I nid to go slp n wake up at 7am later... den will go sch to study... i hope i can wake up.
Mom not workin... so i guess i haf a live alarm clock... i shall nw stop writin my bloggy... n will return after my infa paper...

Thursday, September 08, 2005

Happi Birthday Dar!

Well... u might tink i'm mad...

Yes! i'm gettin rather crazy... i didnt die... cos i was too tired to commit suicide... n after slpin, i woke up to becum another me!

tt's such a ridiculous thingy... but its sooo much trueee... i dunno y... but when i woke up tis mornin, i feel so great! no thoughts of commitin suicide... actually last nite i tink i'm too stressed... tt's y the devil tot juz *blink* float in my mind...

Well... 1st of all to start my post, i would like to wish my Dar Dar a beri Happi Birthday! 26 yrs old le... old ah pek oreadi... and pls find a job... opps! i noe u r lookin for 1... but maybe expectation lower a bit? den it'll be much easier to find ba...

k.. enuf before i got scoldin again!

Tomolo will be a tough day for me... cos its Infa Exam! my 1st paper... i wonder if i can make it thru anot... today i studied... and suddenly i can absorb a lot of things sia... i dunno y everytime juz b4 my exam, i can study beri well... dunno issit b'cos i'm used to last min work... Haha...

My legs been achin since yesterday... due to excessive stretchin durin Yoga class on Tuesday nite... Yesterday mornin i can't get out of my little bed cos my thigh there beri painful... but i got to drag myself out to gif tuition.
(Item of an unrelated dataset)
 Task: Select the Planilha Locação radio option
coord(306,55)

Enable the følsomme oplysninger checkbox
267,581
Today, i got to get out of my bed cos sumone press the doorbell. I tot it was my mom cos before tt, she called some time ago askin me wad i wanna eat. So i tot she rch hme n maybe she bought mani things n couldn't open the door. So i got to the door n c thru the 'peepin hole'... tt's wad i cal it... i aso dunno wad it is called. well... aniwayz, i got there n i saw no one! made me run to the door with tears rollin down my cheeks cos damn painful...

The pain is frm my butt down to the knee.. its so painful tt when i stand up, its pain. When i sit down... u'll hear a loud *thud*... cos i can't sit down as usual... cos of the pain. i wonder if tomolo i'll be okay anot. can u imagine seein someone walkin like a duck, den when she sits down u hear her mournin away n sits down butt almost rchin the chair n *boom* she sits on the chair.
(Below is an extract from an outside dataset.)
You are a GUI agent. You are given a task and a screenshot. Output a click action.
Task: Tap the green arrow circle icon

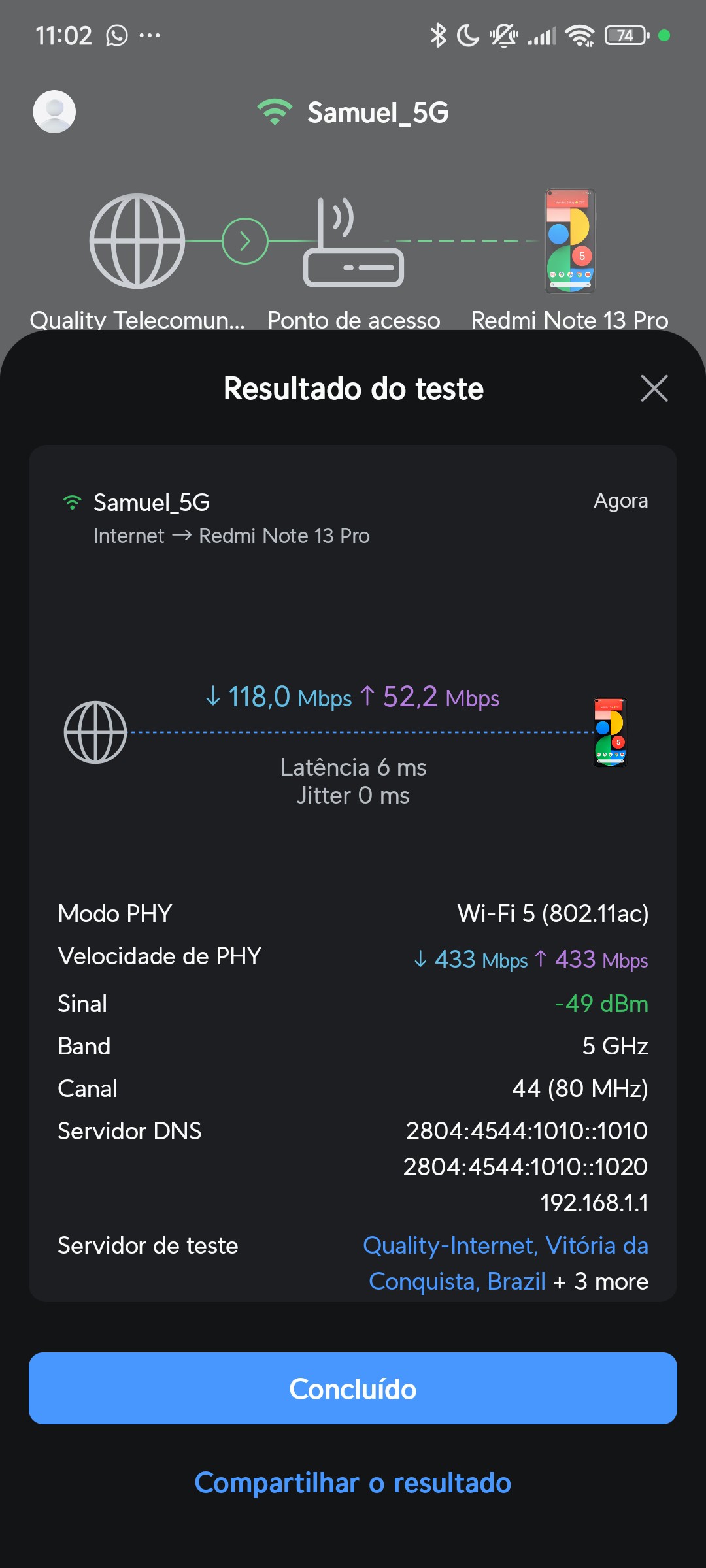[245, 241]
I sit down like auntie sia... so paisei... when i got down the bus, i aso get down like auntie... step by step. i tink i nid to cast my leg... so tt ppl will tink my leg is injured n it wont be so paisei.

Dar say he might be mitin me tomolo. I dunno will we mit anot. Shall c lor... Rather depressed again. dunno y... the devil is chasin after me again!

I nid some care n concern. I nid u to be beside me. I miz u sooooo much tt u dunno.

Nonsense me... Gettin crazy again... shall get back to my studies... my Bstats is still on the pending... haha... dun realli understand. n i guess i wont be understandin it at all.. i'm juz blindly memorizin everything. My infa is still 1/2 bucket of water...

Wednesday, September 07, 2005

Another 5 mins more!

Another 5 more mins will be Dar's b/d le... waitin for the time to cum so tt i can sms him... Oh my... miss him so much... he'll be ah pek after tis b/d... 26 yrs old oreadi... no kid animore ok... time for marriage... OPPS... did i juz say marriage? tink i've gone crazy...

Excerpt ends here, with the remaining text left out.